**TEXTO APRESENTADO:**
++++++

O modelo pastoral de Jesus é baseado em uma práxis que integrava o ser humano à sua
terra, aos seus direitos e ao seu Deus. Esse deve ser o modelo pastoral perseguido pela igreja que quer
ser relevante na sociedade.
Esse é o
desafio, não somente, mas principalmente, às igrejas evangélicas que carrega em sua trajetória uma concepção eclesiocêntrica de pastorear, uma vez que na tradição
protestante o sujeito do pastoreio é o ministro ordenado e não,
necessariamente, os cristãos. Falta ainda fomentação de um entendimento de que
todos são convocad@s por Jesus para o desempenho da missão pastoral não sendo, portanto, a missão de apenas um indivíduo, ou
seja, do pastor da igreja.
A proporção
em que as cidades têm crescido tem sido alvo de intenso debate entre
urbanistas, cientistas sociais e teólogos. É na cidade que se dão os projetos
de vida; é nela que as realidades sociais mostram as suas facetas; é na cidade
que as pessoas procuram sentido em meio aos seus dilemas. A pastoral passando por um processo de desterritorialização
da igreja, ela se volta para o contexto urbano procurando ser elemento
agregador do gênero humano.

++++++

**INSTRUÇÕES:**
Prossiga com o texto sobre a missão pastoral da igreja no contexto urbano, a partir do ponto em que ele se encerra. Os registros constituem material à parte, independente do texto.

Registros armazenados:

++++++

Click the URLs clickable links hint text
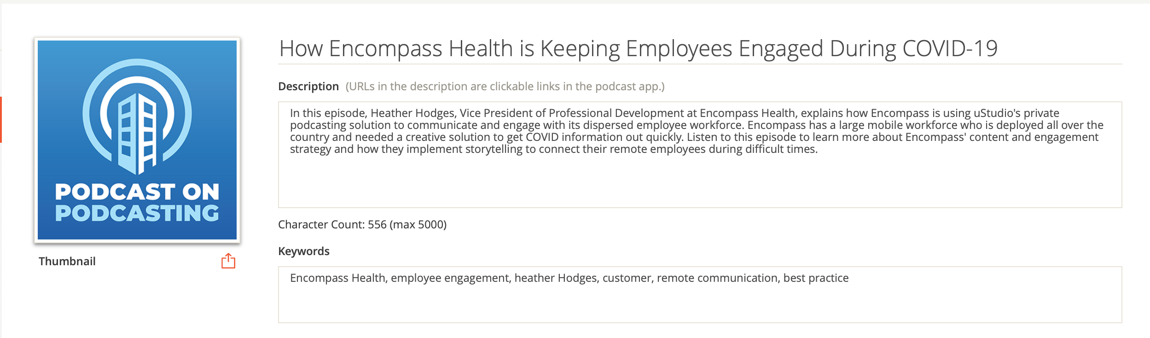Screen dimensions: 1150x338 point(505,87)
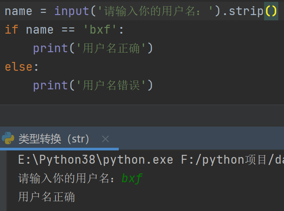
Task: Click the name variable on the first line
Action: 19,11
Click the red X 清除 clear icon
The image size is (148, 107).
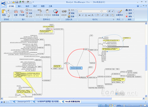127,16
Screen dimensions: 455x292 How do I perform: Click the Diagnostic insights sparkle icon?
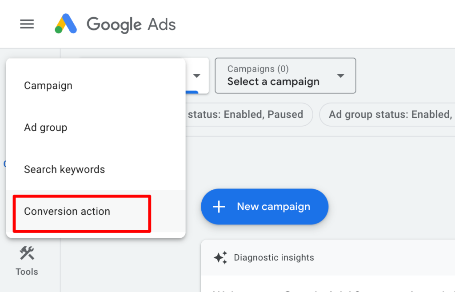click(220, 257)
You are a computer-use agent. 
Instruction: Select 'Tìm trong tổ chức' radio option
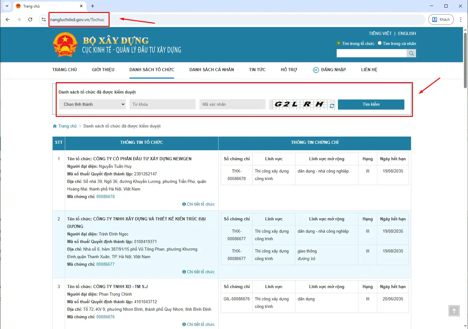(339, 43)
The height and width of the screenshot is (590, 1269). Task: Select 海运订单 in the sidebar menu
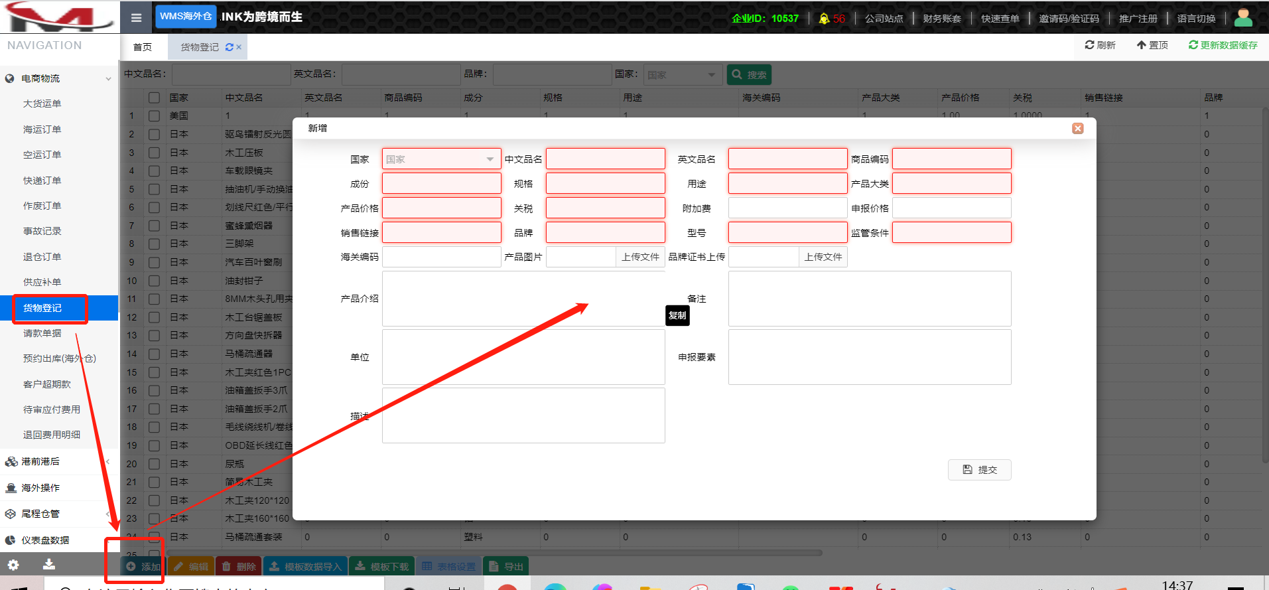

++++++

**SUA RESPOSTA:**
A cidade
tem sua dinâmica própria e seu processo contínuo de produção, favorecendo
condições para a desintegração do ser humano em seus aspectos vitais. Temos
como exemplo a própria relação com a natureza, com o outro, com a perspectiva
da vida, o que gera uma série de doenças e psicoses por conta da atividade
frenética estabelecida pelo círculo vicioso de obter-ganhar-consumir-ostentar status.
Diante da
cidade, com todos os problemas que nos sãos conhecidos, a tarefa da pastoral é ser a ação do povo de Deus na cidade
a fim de proporcionar libertação,
tendo como seu sujeito a coletividade, ignorando credo religioso, condição
social e instrução educacional.
A mensagem
do Reino de Deus é integral, não
paliativa.
Algumas
constatações ajudam a entender esse distanciamento em relação a pastoral urbana. As igrejas evangélicas tendem a não fazer uma análise conjuntural da
sua realidade; não visualiza os grandes problemas sociais que as cercam; não
superam o conceito de “verdade” e “racionalidade”; perderam a leitura da Bíblia
por causa da intermediação de doutrinas e de chaves hermenêuticas consideradas
como verdades universais. Esses elementos inviabiliza um projeto de pastoral urbana.
A pastoral urbana se dá a partir do
comprometimento com a sociedade, tornando-a parte dela, deixando de privatizar
a fé para assumir os desafios prementes de uma cidade. Uma igreja que tem como
novidade o Reino de Deus e todas as
implicações disso, não pode olhar apenas para si mesma. A diversidade da
manifestação do Reino de Deus exige a
fomentação de uma pastoral urbana.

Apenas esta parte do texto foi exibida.